• HOW TO COMPLETE THIS TASK
Print, exactly as written, the line containing "Given: Select 24小时内发货 radio option" and every line after it, ending with the final line of the data below.

• ENTRIES PROVIDED
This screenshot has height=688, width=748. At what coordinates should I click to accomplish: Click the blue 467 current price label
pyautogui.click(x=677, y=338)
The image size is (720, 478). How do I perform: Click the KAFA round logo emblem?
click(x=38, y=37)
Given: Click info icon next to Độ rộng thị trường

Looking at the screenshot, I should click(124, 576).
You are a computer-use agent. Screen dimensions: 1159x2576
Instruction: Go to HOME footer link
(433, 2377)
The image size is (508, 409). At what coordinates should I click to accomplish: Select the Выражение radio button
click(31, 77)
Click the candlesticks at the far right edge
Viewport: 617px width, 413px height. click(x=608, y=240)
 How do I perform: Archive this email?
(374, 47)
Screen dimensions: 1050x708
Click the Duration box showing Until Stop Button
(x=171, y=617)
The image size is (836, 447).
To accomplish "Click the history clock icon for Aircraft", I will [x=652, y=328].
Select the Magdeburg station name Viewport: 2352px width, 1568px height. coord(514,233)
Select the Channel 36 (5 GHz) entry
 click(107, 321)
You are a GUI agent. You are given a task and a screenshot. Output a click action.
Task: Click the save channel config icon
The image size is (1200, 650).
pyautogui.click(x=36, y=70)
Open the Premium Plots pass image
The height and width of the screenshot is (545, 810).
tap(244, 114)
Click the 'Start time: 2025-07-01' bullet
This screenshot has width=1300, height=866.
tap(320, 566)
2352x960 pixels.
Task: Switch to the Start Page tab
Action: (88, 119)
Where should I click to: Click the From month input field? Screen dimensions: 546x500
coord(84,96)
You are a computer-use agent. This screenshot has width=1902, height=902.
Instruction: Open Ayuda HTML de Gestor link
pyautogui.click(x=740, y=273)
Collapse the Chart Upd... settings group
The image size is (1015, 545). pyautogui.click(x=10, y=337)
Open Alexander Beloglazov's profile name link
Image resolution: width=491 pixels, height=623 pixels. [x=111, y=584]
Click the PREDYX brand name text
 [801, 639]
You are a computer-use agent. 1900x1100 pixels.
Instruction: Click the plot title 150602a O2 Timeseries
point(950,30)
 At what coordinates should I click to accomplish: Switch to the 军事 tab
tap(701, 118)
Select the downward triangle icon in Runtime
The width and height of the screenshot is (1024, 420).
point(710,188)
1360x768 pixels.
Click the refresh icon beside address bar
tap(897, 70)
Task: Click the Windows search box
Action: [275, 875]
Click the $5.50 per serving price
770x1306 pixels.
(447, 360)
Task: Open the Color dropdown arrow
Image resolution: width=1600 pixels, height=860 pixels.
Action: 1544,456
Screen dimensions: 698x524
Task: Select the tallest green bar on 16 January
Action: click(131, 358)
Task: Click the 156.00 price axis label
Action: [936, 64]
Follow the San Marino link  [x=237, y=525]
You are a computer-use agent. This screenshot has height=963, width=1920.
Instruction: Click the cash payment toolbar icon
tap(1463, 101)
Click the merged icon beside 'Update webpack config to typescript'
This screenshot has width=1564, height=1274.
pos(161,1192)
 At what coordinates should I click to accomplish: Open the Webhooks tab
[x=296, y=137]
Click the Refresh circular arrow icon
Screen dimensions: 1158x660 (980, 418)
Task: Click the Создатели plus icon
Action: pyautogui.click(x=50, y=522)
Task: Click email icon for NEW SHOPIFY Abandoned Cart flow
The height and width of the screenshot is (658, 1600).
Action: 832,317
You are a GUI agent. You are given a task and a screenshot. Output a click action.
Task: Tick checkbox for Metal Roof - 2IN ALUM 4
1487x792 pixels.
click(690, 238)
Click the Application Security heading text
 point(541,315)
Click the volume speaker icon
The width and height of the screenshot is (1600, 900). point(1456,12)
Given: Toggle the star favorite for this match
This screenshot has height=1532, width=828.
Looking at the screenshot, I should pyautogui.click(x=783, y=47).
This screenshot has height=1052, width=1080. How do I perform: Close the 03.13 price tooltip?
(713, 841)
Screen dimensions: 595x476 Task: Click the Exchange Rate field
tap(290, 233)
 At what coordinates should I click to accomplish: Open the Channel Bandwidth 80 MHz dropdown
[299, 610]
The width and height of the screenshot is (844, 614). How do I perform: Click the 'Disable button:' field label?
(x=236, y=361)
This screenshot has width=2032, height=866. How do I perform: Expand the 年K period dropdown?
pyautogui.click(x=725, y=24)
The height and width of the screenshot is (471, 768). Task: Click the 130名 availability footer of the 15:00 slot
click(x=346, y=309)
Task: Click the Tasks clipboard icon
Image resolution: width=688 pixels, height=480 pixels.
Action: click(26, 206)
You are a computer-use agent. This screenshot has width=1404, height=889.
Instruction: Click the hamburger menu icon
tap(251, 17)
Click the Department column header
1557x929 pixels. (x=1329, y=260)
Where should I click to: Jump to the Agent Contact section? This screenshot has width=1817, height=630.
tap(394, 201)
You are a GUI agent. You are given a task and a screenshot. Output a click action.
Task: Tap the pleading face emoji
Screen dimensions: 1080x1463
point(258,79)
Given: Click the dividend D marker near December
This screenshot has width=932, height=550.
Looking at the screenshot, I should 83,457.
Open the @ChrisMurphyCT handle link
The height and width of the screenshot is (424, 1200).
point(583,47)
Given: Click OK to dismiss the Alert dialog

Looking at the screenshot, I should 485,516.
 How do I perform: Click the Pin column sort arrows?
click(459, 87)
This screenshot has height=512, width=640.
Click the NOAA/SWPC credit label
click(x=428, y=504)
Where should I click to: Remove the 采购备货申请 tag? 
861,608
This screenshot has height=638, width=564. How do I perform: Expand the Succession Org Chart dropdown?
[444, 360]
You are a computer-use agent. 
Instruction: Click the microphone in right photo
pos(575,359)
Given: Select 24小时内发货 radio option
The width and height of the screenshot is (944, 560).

• EXERCISE OUTPUT
Given: Select 24小时内发货 radio option
The width and height of the screenshot is (944, 560).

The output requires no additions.